Over his life, Frank travelled to many parts of Botswana recording plants of commercial value in collaboration with local communities. In 1982, he undertook the first countrywide survey of veld products with commercial potential for the Ministry of Commerce and Industry. This was a springboard to establishing Veld Products Research and Development (VPR&D), headquartered in Gabane.
It is through VPR&D that Frank worked extensively with like-minded people on wild plants. He canvased the support of numerous donor agencies to finance projects that provided opportunities for rural communities as far Zutshwa and Hunhukwe in Kgalagadi District.
He also solicited partnerships with overseas universities to conduct research on the nutrition and planting requirements of many wild fruits of Botswana such as morula, mogorogorwana, mmilo and mahupu (truffles). As a founding member of VPR&D, Frank also remained a Board Member to his last day.
In 2007, Frank formed his own company to develop foods from wild plants, named WildFoods. It took hard work, patience and perseverance to get the company into operation with staff trained, equipment installed and people in villages across eastern Botswana harvesting and supplying morula fruits.
In 2008, WildFoods won a prestigious award – PhytoTrade Africa Natural Product Award - as a business that demonstrated commitment to developing ethical and environmentally sustainable products with natural ingredients. Marula Stix were proudly served in lodges and on Air Botswana.
He pioneered on, with a staff complement of 11. What they lacked in financing or marketing experience, they made up for with passion creating a value-chain that would link rural people with consumers worldwide. They also produced morula jam, sold in supermarkets, and served in schools across Botswana. The success of these products ensured that the rural women harvesting and selling morula fruits could afford healthcare, school uniforms and housing improvements. “We can really have a big economic impact for Botswana’s small subsistence farmers,” he would often say.
Never content with single projects, Frank turned his attention to setting up a national network to support large-scale processing and marketing of veld products and advocate for greater government investment in this sector. In 2017, he established the Botswana Natural Products Association.

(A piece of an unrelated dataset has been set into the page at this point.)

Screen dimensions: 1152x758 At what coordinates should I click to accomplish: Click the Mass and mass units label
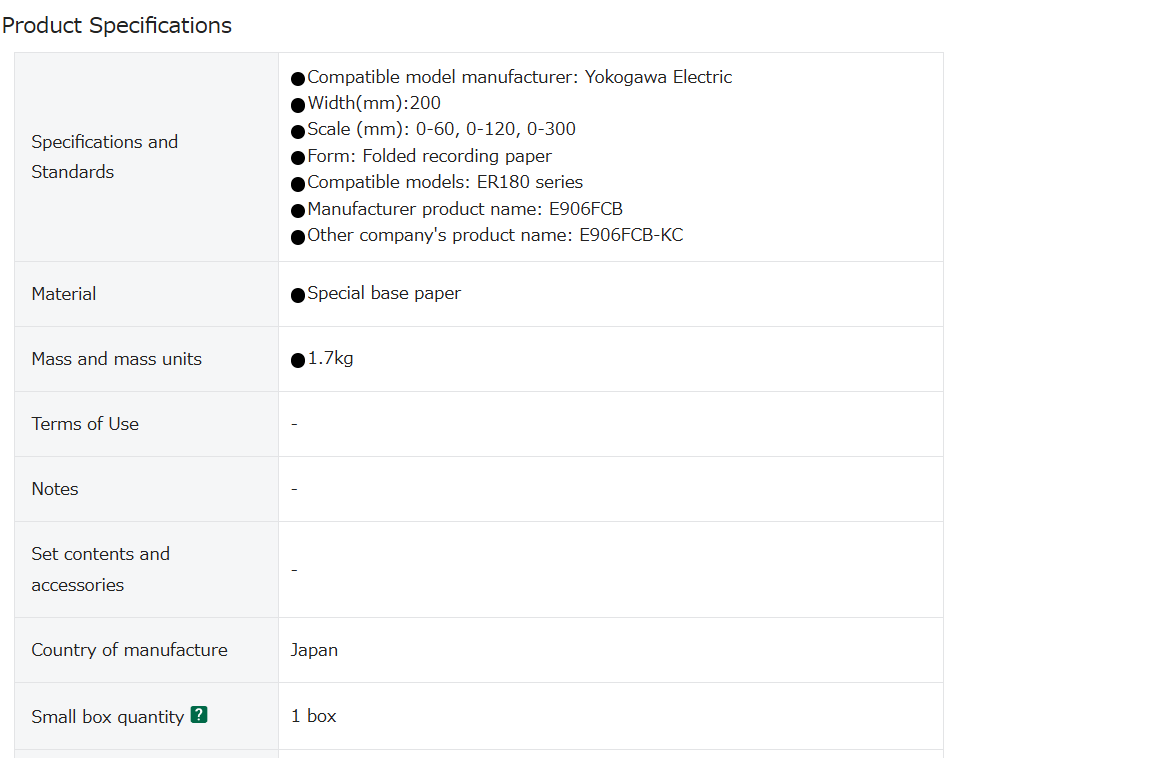click(116, 359)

With four organisations to serve, there were not enough hours in a day. Frank resigned his position as a Board Member of Pelegano Village Industries, contracted out the WildFoods factory to young entrepreneurs, and focused his last years on re-building VPR&D and supporting the Botswana Natural Products Association. This work remains unfinished.

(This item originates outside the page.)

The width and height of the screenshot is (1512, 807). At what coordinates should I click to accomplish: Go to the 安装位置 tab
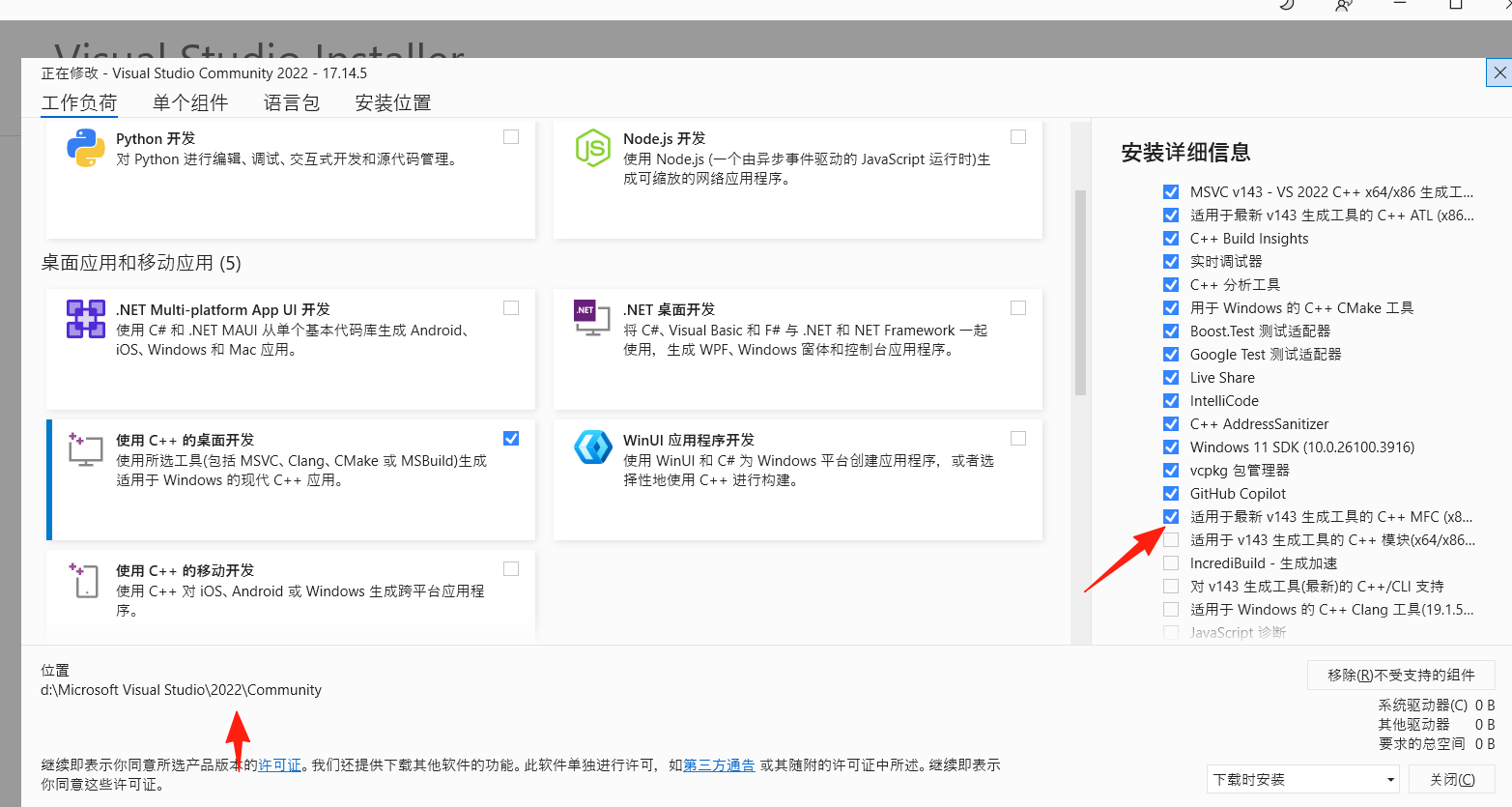393,102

Over his life, he never tired. His eyes remained fixed on a goal that never faded, just as the sparkle in his blue eyes. At times his immense vision and energy made him impatient with those who worked with. Despite becoming a Botswana citizen in 2004, he always regretted not having taken the time to learn Setswana properly. Nonetheless, his sharp sides were balanced by his deep generosity, spurred by his strong Christian faith. He inspired and mentored many along his journey.

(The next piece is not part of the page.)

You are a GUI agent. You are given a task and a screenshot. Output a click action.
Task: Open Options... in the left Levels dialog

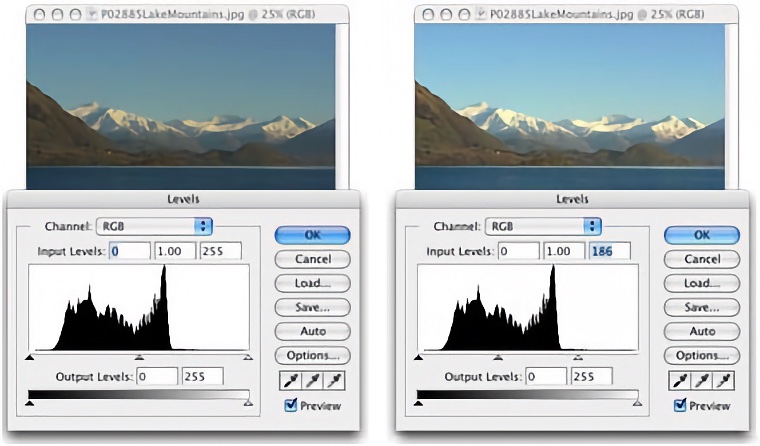pyautogui.click(x=312, y=355)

It was not Kgwenyape that eventually snagged Frank, but another resident of the hill, the humble scorpion. Perhaps ironic, considering that he dedicated his life to Botswana’s natural resources. He fought in hospital for a full three weeks, but sadly did not recover.
He leaves behind an immense legacy of knowledge on indigenous plants and their economic value to rural communities. He has spurred on a network of people and organisations that will forever cherish his dedication to people, community development and nature conservation.
His wife Margaret, three sons, three daughters-in-law and nine grandchildren survive him.